Trecho fornecido:
◇ ◇ ◇

Foi assim que a Banda Marcial voltou à ativa e realizou sua primeira apresentação já no Desfile de 7 de Setembro daquele ano. “Naquele tempo, no primeiro sábado depois do 7 de setembro, era realizado um concurso de bandas e fanfarras pela CSN, lá no Recreio do Trabalhador. Das três bandas que participaram, a nossa ficou em primeiro lugar”.

Esse foi o início da vitoriosa trajetória da Banda de Metais, que conquistou em várias oportunidades o primeiro lugar no Concurso Nacional promovido pela Rádio e TV Record de São Paulo. E não foram poucas as conquistas: foram cinco títulos seguidos em sua categoria, além de Campeã Geral em 1976, 1977 e 1979, o que garantiu à banda a posse em definitivo do Troféu Dr. Paulo Machado de Carvalho, que está exposto na sede do “Volta Redonda Cidade da Música”, na Vila Mury.

Com o acréscimo de outros instrumentos, ela se tornou a Banda de Concerto da Fevre em 1982, tendo se apresentado em várias cidades brasileiras.

Um ano antes, em 1981, Nicolau Martins criou a Banda Mini, que passou a ser o primeiro contato dos alunos com os instrumentos de percussão e pífaros (que passou a ter um curso próprio em 1990), tendo como principal objetivo trabalhar a coordenação motora desses jovens.

“É um trabalho inicial nos primeiros anos da escola. Nossa visão não é fazer músicos, é através da música formar o cidadão”, explica.

O início de um projeto

É preciso, então, voltar um pouco no tempo, mais especificamente para 1974, quando foi convidado a trabalhar na Fevre. Nesse mesmo ano ele deu início ao projeto que, mais de três décadas depois, foi enfim batizado como “Volta Redonda Cidade da Música”, num incansável trabalho de musicalização dos estudantes da rede municipal de ensino que, como já foi salientado anteriormente, tem mais a ver com a formação do ser humano que com “fabricar” músicos.

“A música é constituída de melodia, de harmonia e de ritmo. E eu li em um artigo algo que achei lindo: que a melodia é referente à coisa espiritual, de Deus; a harmonia é da alma; e o ritmo é do corpo. E a gente trabalha esses três elementos para desenvolver a sua capacidade de memória, e até mesmo de andar. Tem crianças aqui que não conseguiam conjugar o pé com a mão, e hoje conseguem. Nós trabalhamos até ela chegar ao máximo que pode desenvolver. Temos vários casos de crianças que tinham dificuldade motora, de entendimento”, diz.

Atualmente, o “Cidade da Música” trabalha em mais de 30 escolas municipais de Volta Redonda, do primeiro ao quinto ano do Ensino Fundamental. “Trabalhamos na sala de aula com as turmas, e a criança que desperta para a música vai para a Banda Mini”.

◇ ◇ ◇

Enunciado 1:
No trecho, troque "Banda de Metais" por "Banda Marcial" e reescreva a parte que começa em "Esse foi o início" e termina em "na Vila Mury.".
Enunciado 2:
Responda com base no trecho:
(a) Em que ano Nicolau Martins criou a Banda Mini?
(b) Em que ano teve início o projeto mais tarde batizado como "Volta Redonda Cidade da Música"?
(c) Em quantas escolas municipais de Volta Redonda o "Cidade da Música" trabalha atualmente?
Os dados não têm papel algum aqui.

[Itens de dados armazenados]
◇ ◇ ◇

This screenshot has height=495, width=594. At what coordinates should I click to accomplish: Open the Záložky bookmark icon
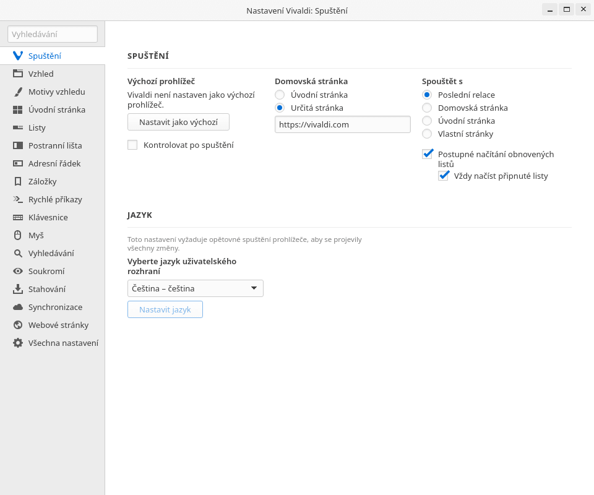(18, 181)
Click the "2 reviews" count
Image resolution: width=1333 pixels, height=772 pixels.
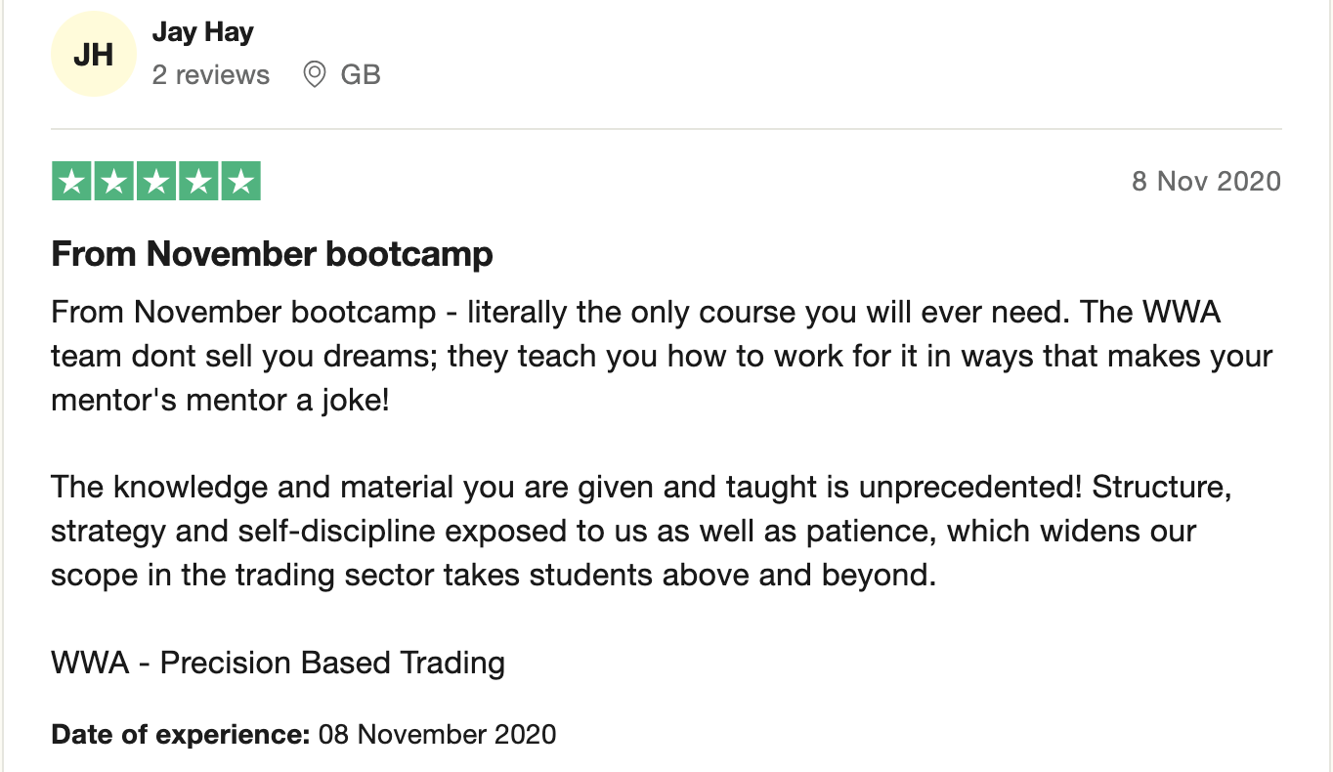pyautogui.click(x=210, y=74)
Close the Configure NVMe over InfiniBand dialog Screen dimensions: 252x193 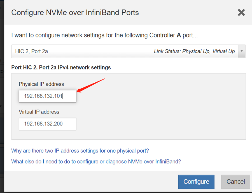point(241,13)
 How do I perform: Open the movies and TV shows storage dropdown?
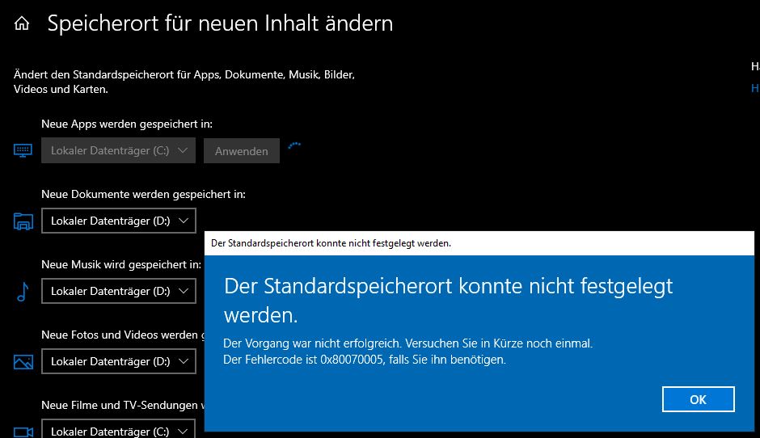tap(118, 431)
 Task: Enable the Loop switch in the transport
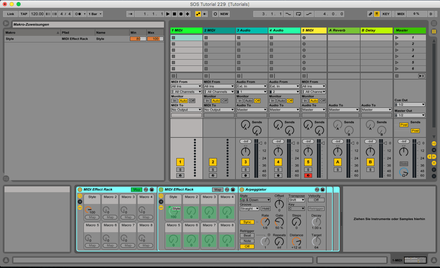click(298, 14)
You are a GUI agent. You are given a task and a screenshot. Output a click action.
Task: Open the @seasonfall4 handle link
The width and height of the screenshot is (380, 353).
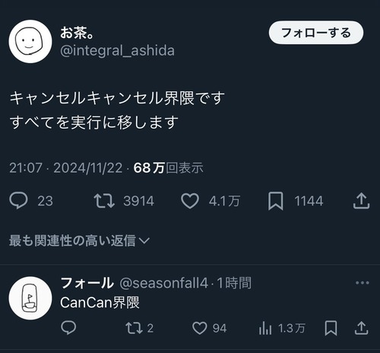[x=163, y=283]
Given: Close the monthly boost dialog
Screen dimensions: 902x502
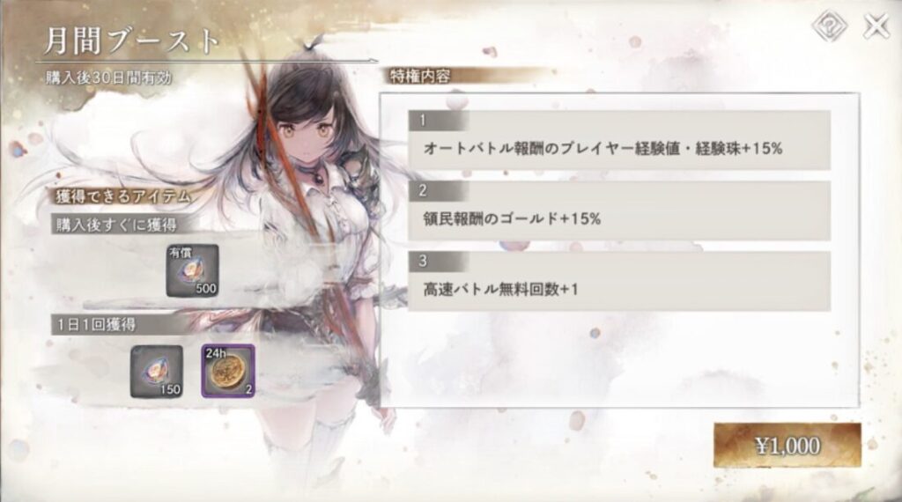Looking at the screenshot, I should (876, 26).
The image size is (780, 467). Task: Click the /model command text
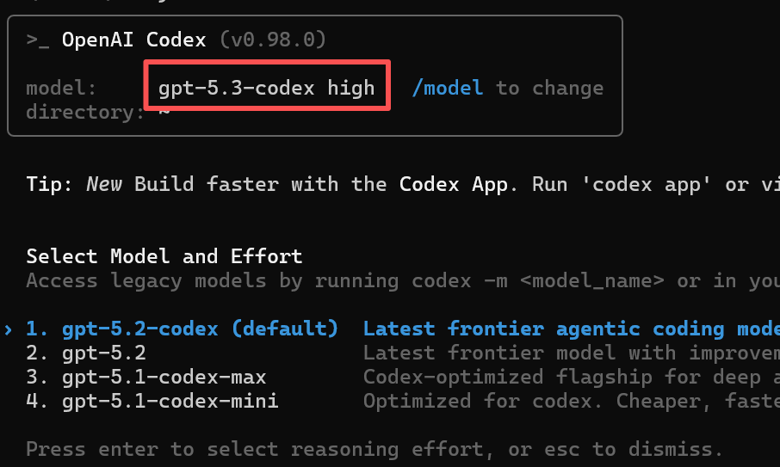coord(447,88)
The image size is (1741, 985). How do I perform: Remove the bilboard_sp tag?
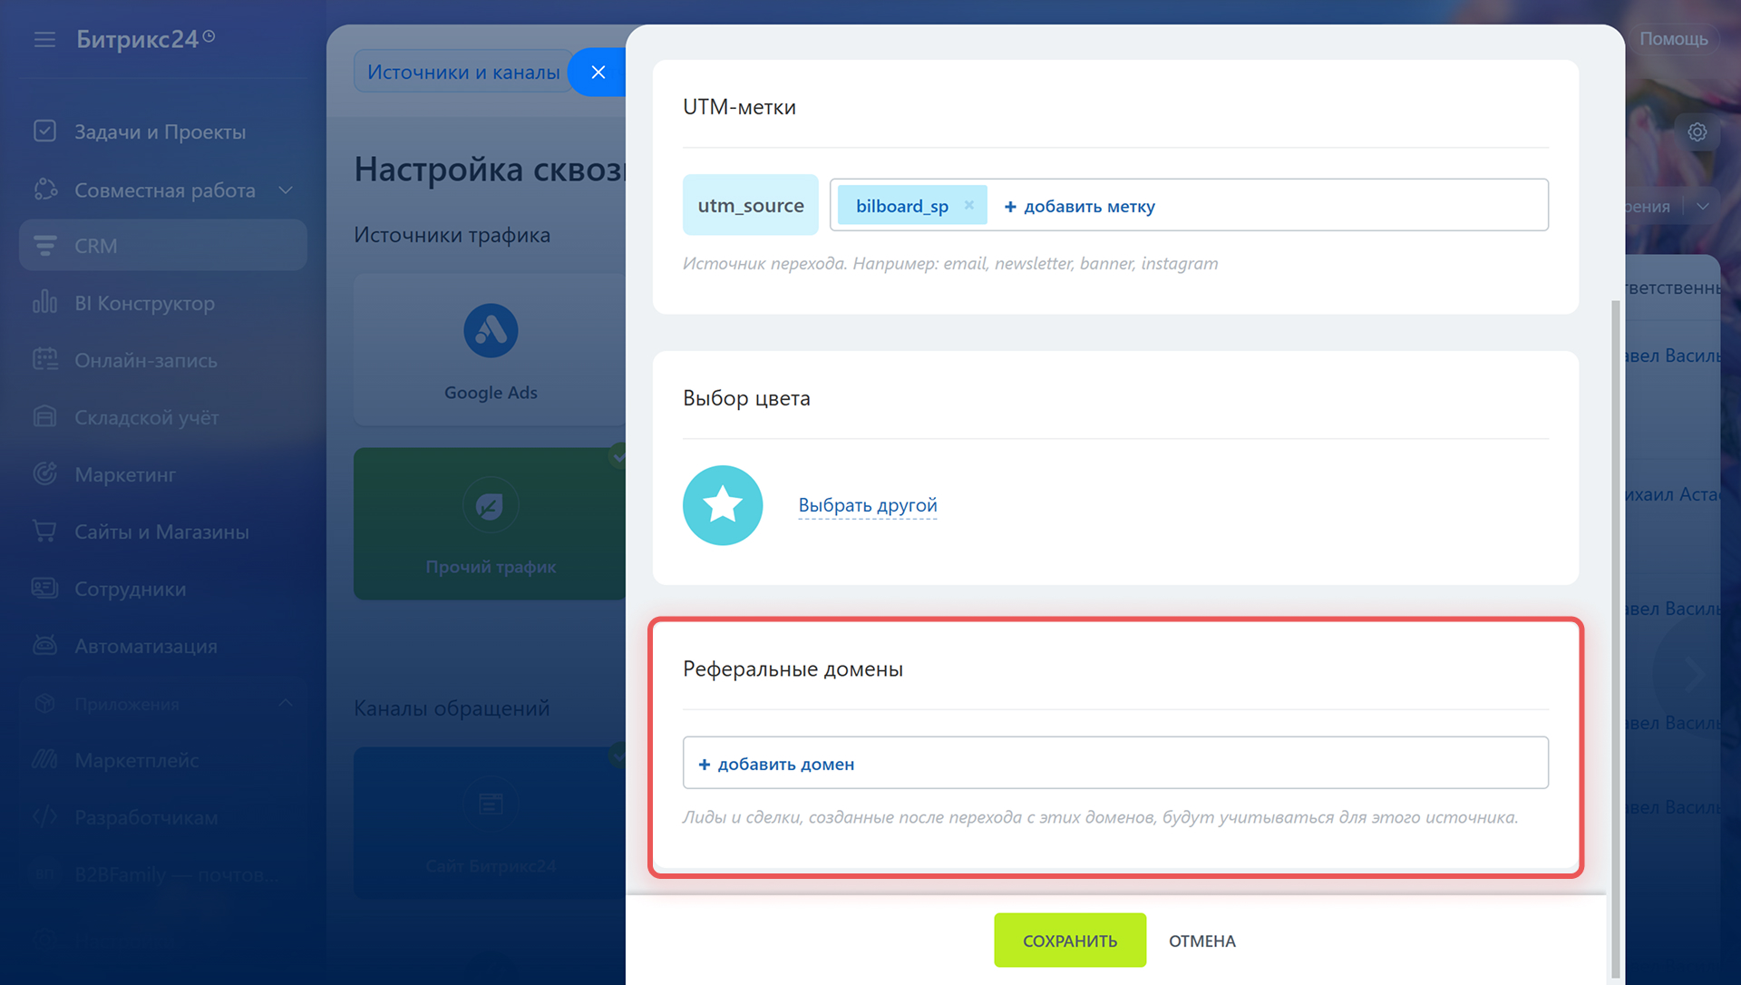pyautogui.click(x=969, y=205)
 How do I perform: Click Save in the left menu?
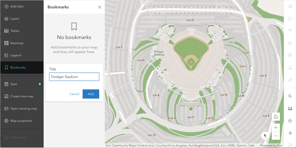14,84
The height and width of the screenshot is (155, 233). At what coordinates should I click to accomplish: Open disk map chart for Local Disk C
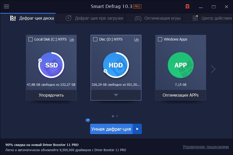[72, 40]
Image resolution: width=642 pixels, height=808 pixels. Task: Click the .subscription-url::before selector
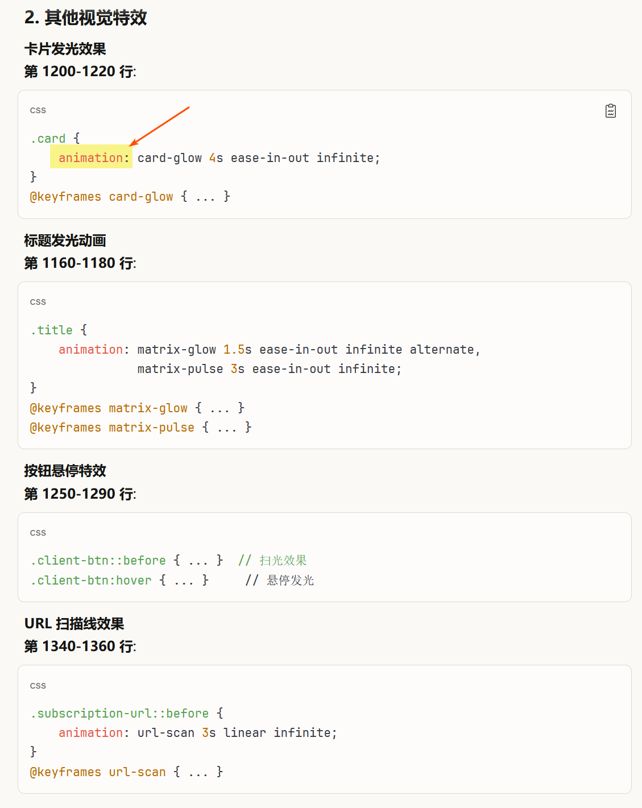(x=119, y=713)
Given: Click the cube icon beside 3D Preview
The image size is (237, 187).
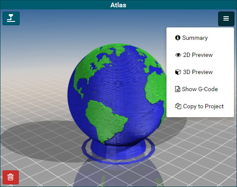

◇ ◇ ◇

Resposta 1:
Esse foi o início da vitoriosa trajetória da Banda Marcial, que conquistou em várias oportunidades o primeiro lugar no Concurso Nacional promovido pela Rádio e TV Record de São Paulo. E não foram poucas as conquistas: foram cinco títulos seguidos em sua categoria, além de Campeã Geral em 1976, 1977 e 1979, o que garantiu à banda a posse em definitivo do Troféu Dr. Paulo Machado de Carvalho, que está exposto na sede do “Volta Redonda Cidade da Música”, na Vila Mury.

Resposta 2:
(a) Em 1981.
(b) Em 1974.
(c) Em mais de 30 escolas.